AttackGNN: Red-Teaming GNNs in Hardware Security Using Reinforcement Learning
Vasudev Gohil, Satwik Patnaik, Dileep Kalathil, Jeyavijayan Rajendran
TL;DR
AttackGNN tackles the problem of evaluating GNN-based hardware-security techniques under adversarial manipulation. It formulates the adversarial circuit perturbation problem as a reinforcement-learning task that preserves circuit functionality, using a novel set of synthesis-tool-agnostic actions and sparse rewards. A contextual MDP enables a single RL agent to attack multiple GNNs across IP piracy, HT detection/localization, reverse engineering, and obfuscation, achieving successful misclassification in all tested cases and across real-world benchmarks.
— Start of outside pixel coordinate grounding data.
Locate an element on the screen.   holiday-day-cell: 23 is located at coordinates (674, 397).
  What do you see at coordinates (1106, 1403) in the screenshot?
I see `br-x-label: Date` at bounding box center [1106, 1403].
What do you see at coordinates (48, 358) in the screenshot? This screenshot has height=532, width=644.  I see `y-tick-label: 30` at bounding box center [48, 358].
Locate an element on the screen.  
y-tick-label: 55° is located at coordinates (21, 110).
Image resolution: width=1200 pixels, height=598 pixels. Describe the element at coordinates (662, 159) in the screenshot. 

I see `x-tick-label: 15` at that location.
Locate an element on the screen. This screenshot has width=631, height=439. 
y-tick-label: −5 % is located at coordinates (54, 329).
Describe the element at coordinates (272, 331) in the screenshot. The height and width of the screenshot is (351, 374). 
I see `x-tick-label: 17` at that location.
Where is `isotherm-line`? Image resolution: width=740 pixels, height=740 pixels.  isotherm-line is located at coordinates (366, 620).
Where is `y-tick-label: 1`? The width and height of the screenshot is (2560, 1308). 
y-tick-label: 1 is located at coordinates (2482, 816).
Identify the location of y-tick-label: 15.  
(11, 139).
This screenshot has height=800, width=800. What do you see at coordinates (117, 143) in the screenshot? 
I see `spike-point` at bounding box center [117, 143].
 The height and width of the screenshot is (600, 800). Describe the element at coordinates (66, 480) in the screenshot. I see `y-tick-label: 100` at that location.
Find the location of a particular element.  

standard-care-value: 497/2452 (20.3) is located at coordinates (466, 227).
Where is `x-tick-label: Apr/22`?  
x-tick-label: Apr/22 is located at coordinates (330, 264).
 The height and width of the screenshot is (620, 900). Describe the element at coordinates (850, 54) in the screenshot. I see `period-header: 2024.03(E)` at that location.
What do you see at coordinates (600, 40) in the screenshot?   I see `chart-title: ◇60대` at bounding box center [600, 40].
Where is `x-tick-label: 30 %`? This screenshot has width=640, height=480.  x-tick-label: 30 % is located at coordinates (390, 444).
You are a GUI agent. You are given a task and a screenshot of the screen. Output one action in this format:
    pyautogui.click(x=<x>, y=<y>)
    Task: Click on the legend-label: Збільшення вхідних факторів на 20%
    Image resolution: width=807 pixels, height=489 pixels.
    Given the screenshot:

The work underscores the need for robust defenses of ML-based hardware security tools and demonstrates practical implications, such as false positives in IP piracy detectors and potential leakage of secret keys via HTs, while offering a scalable framework for red-teaming such systems.
Abstract
Machine learning has shown great promise in addressing several critical hardware security problems. In particular, researchers have developed novel graph neural network (GNN)-based techniques for detecting intellectual property (IP) piracy, detecting hardware Trojans (HTs), and reverse engineering circuits, to name a few. These techniques have demonstrated outstanding accuracy and have received much attention in the community. However, since these techniques are used for security applications, it is imperative to evaluate them thoroughly and ensure they are robust and do not compromise the security of integrated circuits. In this work, we propose AttackGNN, the first red-team attack on GNN-based techniques in hardware security. To this end, we devise a novel reinforcement learning (RL) agent that generates adversarial examples, i.e., circuits, against the GNN-based techniques. We overcome three challenges related to effectiveness, scalability, and generality to devise a potent RL agent. We target five GNN-based techniques for four crucial classes of problems in hardware security: IP piracy, detecting/localizing HTs, reverse engineering, and hardware obfuscation. Through our approach, we craft circuits that fool all GNNs considered in this work. For instance, to evade IP piracy detection, we generate adversarial pirated circuits that fool the GNN-based defense into classifying our crafted circuits as not pirated. For attacking HT localization GNN, our attack generates HT-infested circuits that fool the defense on all tested circuits. We obtain a similar 100% success rate against GNNs for all classes of problems.